● INSTRUCTIONS TO FOLLOW
Begin with the line in which "Home (130, 25)" appears and end with the final line of the entries. Retype each one exactly and add nothing.

Stored items:
____
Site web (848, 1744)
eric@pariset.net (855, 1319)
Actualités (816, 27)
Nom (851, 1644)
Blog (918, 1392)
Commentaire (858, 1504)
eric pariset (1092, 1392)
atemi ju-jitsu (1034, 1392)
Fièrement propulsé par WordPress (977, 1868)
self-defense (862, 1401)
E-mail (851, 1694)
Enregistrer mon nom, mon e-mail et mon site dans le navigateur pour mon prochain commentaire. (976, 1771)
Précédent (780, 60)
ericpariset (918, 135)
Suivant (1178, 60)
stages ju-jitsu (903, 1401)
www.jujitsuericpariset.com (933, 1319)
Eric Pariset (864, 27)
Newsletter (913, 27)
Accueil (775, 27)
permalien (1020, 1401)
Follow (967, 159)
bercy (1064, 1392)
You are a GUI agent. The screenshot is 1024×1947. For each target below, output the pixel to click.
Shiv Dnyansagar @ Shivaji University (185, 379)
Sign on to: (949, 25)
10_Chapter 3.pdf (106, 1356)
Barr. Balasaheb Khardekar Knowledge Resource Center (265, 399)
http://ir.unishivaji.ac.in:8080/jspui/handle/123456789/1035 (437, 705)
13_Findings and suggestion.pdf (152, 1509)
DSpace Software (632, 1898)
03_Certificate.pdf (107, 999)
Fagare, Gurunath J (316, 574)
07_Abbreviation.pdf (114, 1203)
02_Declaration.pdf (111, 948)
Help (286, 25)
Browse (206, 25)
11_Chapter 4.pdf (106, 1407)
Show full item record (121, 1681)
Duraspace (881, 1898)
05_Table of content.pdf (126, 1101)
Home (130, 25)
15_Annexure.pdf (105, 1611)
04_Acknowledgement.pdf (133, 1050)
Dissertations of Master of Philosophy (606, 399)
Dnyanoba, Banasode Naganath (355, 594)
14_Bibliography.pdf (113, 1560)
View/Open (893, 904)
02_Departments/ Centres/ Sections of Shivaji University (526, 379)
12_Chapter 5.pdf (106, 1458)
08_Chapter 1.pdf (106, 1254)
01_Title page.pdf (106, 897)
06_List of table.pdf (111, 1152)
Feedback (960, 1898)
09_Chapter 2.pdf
____
● FINISHED TASK
Home (130, 25)
15_Annexure.pdf (105, 1611)
04_Acknowledgement.pdf (133, 1050)
Dissertations of Master of Philosophy (606, 399)
Dnyanoba, Banasode Naganath (355, 594)
14_Bibliography.pdf (113, 1560)
View/Open (893, 904)
02_Departments/ Centres/ Sections of Shivaji University (526, 379)
12_Chapter 5.pdf (106, 1458)
08_Chapter 1.pdf (106, 1254)
01_Title page.pdf (106, 897)
06_List of table.pdf (111, 1152)
Feedback (960, 1898)
09_Chapter 2.pdf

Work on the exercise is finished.